The Rockpile was a prominant hill used by the Americans as a landmark when flying their bombers. It was also the site of one of their bases. Although covered in lush vegetation today, during the war this whole area had been covered in agent orange – a defoliant (kills everything green!), therefore all this land was bare and barren. That chemical is responsible for over 500,000 birth defects here (and we see it everywhere)
Through areas that were covered by napalm (now back to woodland) to an ethnic village. This was kind of embarrassing just walking around someone’s tiny village so we just stood and gave the kids sweets and tried to take sly pictures of children and old ladies! In this area they all live in stilt houses – cor bet they have rat issues !

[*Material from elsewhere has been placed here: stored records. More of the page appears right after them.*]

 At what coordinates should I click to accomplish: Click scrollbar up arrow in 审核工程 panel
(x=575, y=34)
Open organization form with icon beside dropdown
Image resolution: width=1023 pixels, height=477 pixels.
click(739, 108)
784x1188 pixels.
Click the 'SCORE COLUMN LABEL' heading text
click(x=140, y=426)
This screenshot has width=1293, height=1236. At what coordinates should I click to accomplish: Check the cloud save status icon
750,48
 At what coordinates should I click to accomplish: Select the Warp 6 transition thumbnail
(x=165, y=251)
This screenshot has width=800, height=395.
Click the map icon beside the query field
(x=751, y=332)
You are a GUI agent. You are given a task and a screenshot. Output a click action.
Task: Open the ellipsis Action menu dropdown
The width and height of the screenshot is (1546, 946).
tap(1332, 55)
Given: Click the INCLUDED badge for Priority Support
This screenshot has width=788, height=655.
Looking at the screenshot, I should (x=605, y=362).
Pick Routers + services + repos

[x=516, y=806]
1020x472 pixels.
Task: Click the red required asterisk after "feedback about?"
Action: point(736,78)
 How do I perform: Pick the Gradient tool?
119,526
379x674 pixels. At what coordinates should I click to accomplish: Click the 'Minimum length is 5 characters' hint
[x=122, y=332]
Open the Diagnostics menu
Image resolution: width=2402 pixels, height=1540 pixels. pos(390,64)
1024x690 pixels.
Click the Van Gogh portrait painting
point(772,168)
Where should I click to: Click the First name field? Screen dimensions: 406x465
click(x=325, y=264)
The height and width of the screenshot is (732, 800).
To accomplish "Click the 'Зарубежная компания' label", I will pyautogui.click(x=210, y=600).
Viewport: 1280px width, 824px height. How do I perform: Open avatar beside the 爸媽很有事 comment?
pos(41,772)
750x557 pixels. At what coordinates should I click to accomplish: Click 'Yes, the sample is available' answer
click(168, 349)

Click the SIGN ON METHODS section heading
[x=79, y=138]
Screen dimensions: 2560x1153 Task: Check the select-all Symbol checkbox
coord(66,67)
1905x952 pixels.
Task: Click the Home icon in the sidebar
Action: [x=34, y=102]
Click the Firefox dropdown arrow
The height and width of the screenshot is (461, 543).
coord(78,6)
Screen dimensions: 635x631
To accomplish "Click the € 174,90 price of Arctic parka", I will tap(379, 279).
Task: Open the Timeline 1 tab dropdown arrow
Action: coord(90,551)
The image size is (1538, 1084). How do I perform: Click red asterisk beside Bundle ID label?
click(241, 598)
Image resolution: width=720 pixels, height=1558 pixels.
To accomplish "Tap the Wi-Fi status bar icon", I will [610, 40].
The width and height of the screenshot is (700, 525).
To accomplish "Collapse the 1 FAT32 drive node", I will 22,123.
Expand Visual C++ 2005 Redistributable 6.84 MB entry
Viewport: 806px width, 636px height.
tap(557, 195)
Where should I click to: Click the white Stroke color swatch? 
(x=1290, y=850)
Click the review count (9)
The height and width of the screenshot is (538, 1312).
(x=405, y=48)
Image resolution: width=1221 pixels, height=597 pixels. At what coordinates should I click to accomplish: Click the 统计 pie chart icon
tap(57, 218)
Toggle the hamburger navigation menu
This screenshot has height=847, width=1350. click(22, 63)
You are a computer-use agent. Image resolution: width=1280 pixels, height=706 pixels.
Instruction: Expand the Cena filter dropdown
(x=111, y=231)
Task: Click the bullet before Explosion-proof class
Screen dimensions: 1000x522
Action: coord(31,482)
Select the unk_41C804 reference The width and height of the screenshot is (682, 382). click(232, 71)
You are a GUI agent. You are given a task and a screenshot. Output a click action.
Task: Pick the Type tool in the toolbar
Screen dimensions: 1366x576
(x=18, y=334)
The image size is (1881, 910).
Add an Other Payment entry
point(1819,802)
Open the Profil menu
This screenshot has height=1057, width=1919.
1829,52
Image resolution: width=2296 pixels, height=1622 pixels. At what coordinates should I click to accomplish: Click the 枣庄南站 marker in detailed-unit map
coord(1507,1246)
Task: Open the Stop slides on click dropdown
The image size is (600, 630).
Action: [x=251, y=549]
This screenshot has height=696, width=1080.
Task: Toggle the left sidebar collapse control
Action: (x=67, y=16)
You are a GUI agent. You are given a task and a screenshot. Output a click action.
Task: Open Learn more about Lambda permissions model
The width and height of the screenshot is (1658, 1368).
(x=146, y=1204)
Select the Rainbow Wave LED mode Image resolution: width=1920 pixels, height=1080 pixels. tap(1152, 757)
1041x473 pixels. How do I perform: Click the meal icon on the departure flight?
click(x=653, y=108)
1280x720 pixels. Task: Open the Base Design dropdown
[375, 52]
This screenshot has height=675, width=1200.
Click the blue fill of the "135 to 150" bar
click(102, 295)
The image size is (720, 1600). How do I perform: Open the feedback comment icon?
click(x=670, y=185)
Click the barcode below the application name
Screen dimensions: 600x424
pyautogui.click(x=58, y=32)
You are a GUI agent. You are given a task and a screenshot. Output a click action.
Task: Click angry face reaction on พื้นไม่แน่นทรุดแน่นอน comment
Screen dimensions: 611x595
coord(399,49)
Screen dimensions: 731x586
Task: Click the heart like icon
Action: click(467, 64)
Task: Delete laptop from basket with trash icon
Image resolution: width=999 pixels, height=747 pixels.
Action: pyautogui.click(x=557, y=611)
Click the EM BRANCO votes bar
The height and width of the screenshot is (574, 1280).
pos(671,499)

Last stop the Khe Sanh US Air Base. Nasty story here. It was high up, near the Laos border so the Marines could keep an eye on all movements north and south. BUT they didn’t realise that during some months its covered with mist.- The Viet Cong knew however, and on January 21st 1968 they attacked. 10,000 people died here. The Americans withdrew leaving a desolate, poisoned, barren land, that still hasn’t recovered today. It was later named the Khe Sanh Hell. Its a very solumn place. Nice museum on it though with US helicopters and a plane that never made it! also, pictures of American defeats. Not so nice was the touts selling dug up US Marine dog tags…..
Thursday
NOV, 2003
What a surprise they messed up our plane ticket so flying to Siagon at 9.30pm. Ended up in a hotel bar, Andy asked for a brandy and the barmaid turned to me and asked if Madam would like a cappucino, all I could see were Andy’s shoulders going up and down with laughter. We sat there watching escape from Alcatraz… not so bad then.
Arrived in Siagon and OBVIOUSLY our taxi driver took us to the wrong hotel… good grief!
Friday
NOV, 2003
Orientation day. Wow this town is soooo different from the rest of Vietnam. Can sure see the western influence here. There is decent food so we can eat properly for the first time since we have been in Vietnam (Andy promptly had 2 Australian steaks!) It even has department stores and Gucci and Versace shops! WOW!! The french built another Notre Dame cathedral -all very nice, the building to the right of the picture is a post office!!!
Saturday
NOV, 2003
Bimbled about and found the nasty side of Saigon by mistake.. ooops.. never mind we walked through it with a smile and found another interesting shop sign Make your own mind up as to what they were selling. The streets were kinda slummy, and it sure did stink! (wet dead dog kind of smell)
Sunday
NOV, 2003
Walked through the town to the presidents Palace today, built in the 70’s it looks like something out of an early James Bond film. It was the nerve centre during the war with battle maps everywhere and bomb shelters. It has his personal helicopter and white Mercedes.
View from Palace The SEA games (South East Asia) started today with a football game between Thailand and Vietnam. We have never seen anything like it. The streets just stopped and everyone watched it. The noise was deafening. The game was a tie and the celebrations were insane, street parties, singing, zooming around on their bikes. We imagined what it would have been like if they won!